## TEXT BLOCK
NOTES TO CONDENSED CONSOLIDATED FINANCIAL STATEMENTS (UNAUDITED)

On February 5, 2015, a lawsuit styled as a class action was commenced in the United States District Court for the District of Minnesota, naming the Company and certain of the Company’s officers as defendants. Similar actions were filed on February 9 and 20, 2015, and on March 25, 2015 in the Southern District of New York, the Eastern District of New York, and the District of Minnesota, respectively. The lawsuits allege violations of the Securities Exchange Act of 1934 in connection with allegedly false and misleading statements concerning the Company’s business and prospects. The plaintiffs seek damages and awards of reasonable costs and expenses, including attorneys’ fees. On April 3 and 6, 2015, the courts in the Southern and Eastern Districts of New York, respectively, entered orders transferring their cases to the District of Minnesota. On April 15, 2015, the cases were consolidated for all purposes, and on April 24, 2015, the court entered an order appointing lead plaintiffs and approving their selection of lead counsel for the putative class. The Company intends to mount vigorous defenses to these lawsuits.

The Company is a party to various other legal proceedings, the outcome of which, in the opinion of management, will not have a material adverse effect on the financial position, results of operations or cash flows of the Company.

Note 11. Subsequent Events

In April 2015, the Company purchased the rights in land and a new building under construction in Rehovot, Israel (the “new Rehovot Property”) for a total consideration of approximately $38 million. The new Rehovot Property includes 11,700 square meters (approximately 126,000 square feet) of new building space under construction and additional building rights of 36,000 square meters (approximately 387,500 square feet). The new Rehovot Property will house the Company’s Israeli headquarters, research and development facilities and certain manufacturing activities.

## EXPLORE THE MATERIAL
**a.** List every federal judicial district that the financial statement notes name in connection with the class action lawsuits.
**b.** Carry the financial statement notes forward from their last sentence, keeping their tone and format.
The material after this text comes from a separate source.

## EXERCISE DATA

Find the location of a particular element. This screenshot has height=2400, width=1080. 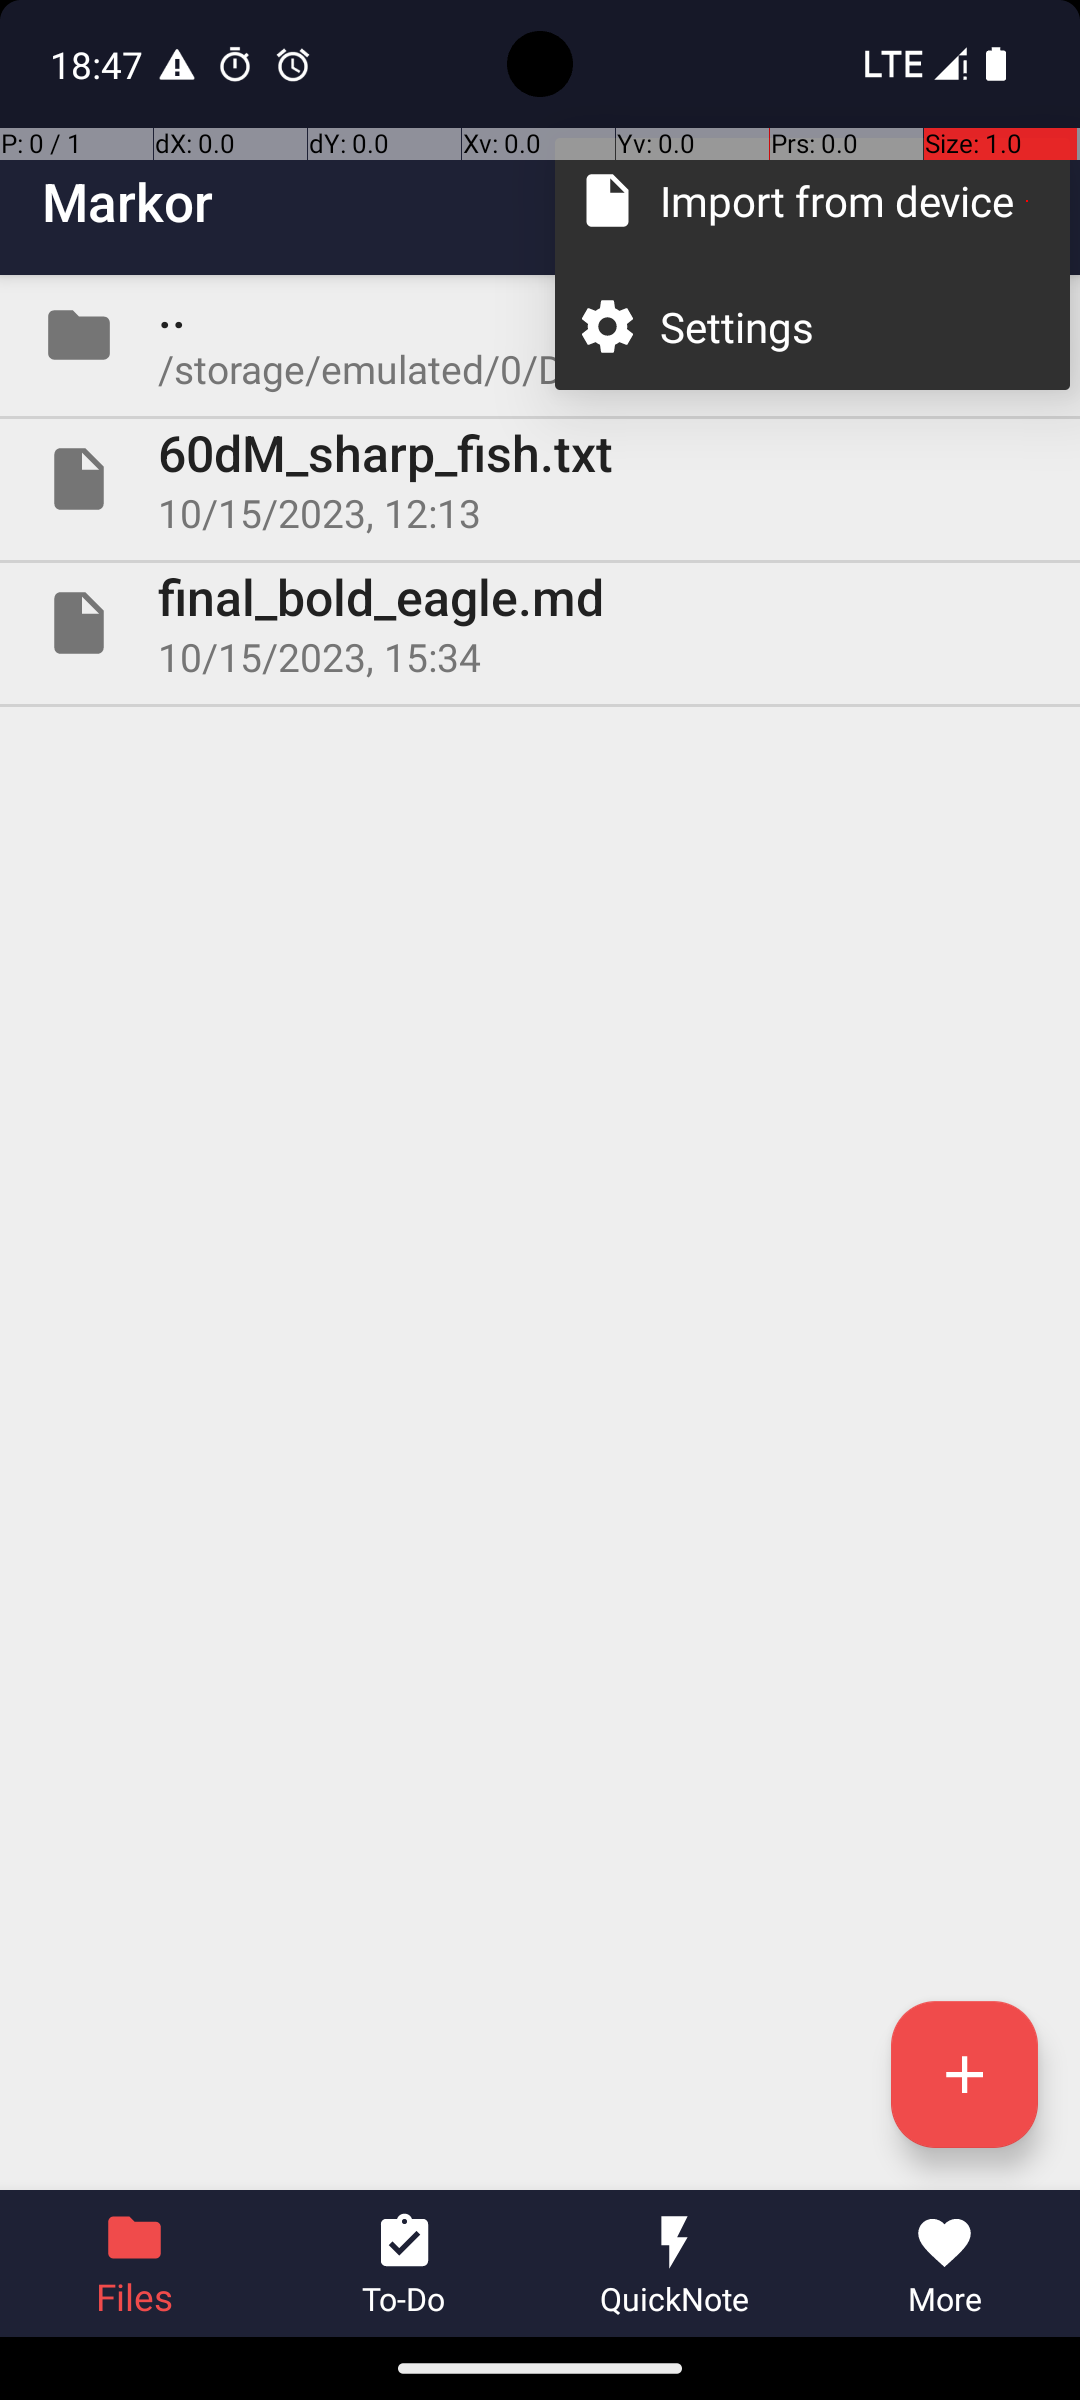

## ANSWERS IN ORDER
**a.**
- District of Minnesota
- Southern District of New York
- Eastern District of New York

**b.**
In April 2015, the Company borrowed $125 million under its five-year revolving credit facility to support the funding of its expected growing business. Including amounts previously borrowed, the Company has $175 million principal amount of debt outstanding under the revolving credit facility, which provides a principal amount for revolving credit loans of up to $250 million.

In April 2015, the Company initiated a reorganization plan within MakerBot that is intended to focus efforts at MakerBot on improving and iterating products, growing the 3D ecosystem, and expand its presence in the professional, education and consumer markets (“MakerBot Reorganization”). This reorganization initiative includes a reduction in the number of MakerBot employees and closing of MakerBot’s three retail stores. Through the MakerBot Reorganization, the Company expects to achieve costs savings, economies of scale and to better position its market penetration. Costs related to the MakerBot Reorganization will be incurred commencing the second quarter of 2015.